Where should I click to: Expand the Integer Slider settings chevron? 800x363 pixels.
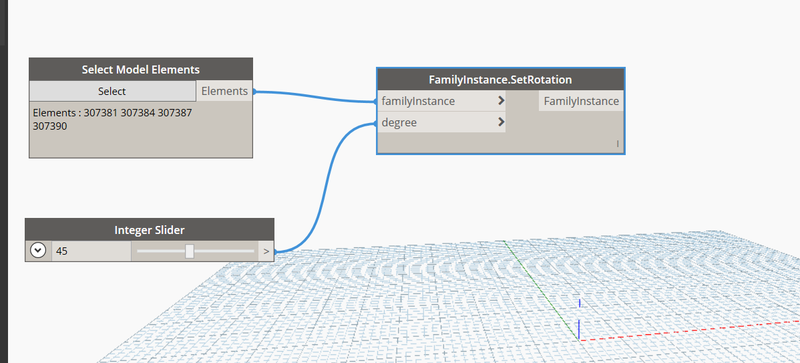pos(38,251)
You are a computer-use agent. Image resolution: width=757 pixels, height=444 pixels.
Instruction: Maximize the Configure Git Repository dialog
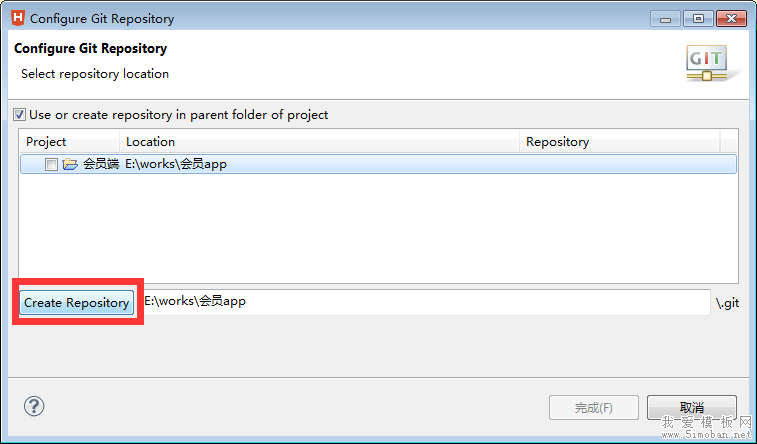[697, 18]
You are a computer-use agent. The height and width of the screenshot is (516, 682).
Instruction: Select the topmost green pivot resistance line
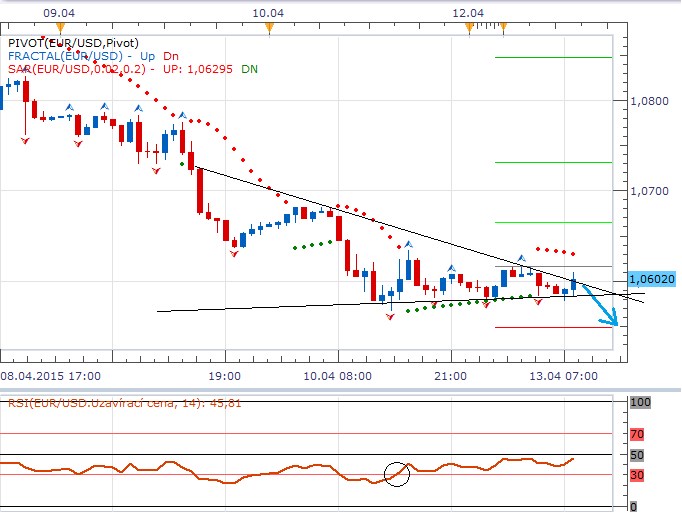553,57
- - - -
» Requirement:
Keep the pictures out and transcribe the entries exactly.

» Result of this task:
Where should I click to: Expand the Integer Slider settings chevron? 800x363 pixels.
pos(38,251)
You are a computer-use agent. Image resolution: width=757 pixels, height=444 pixels.
Instruction: Maximize the Configure Git Repository dialog
[697, 18]
You are a computer-use agent. The height and width of the screenshot is (516, 682).
Instruction: Select the topmost green pivot resistance line
553,57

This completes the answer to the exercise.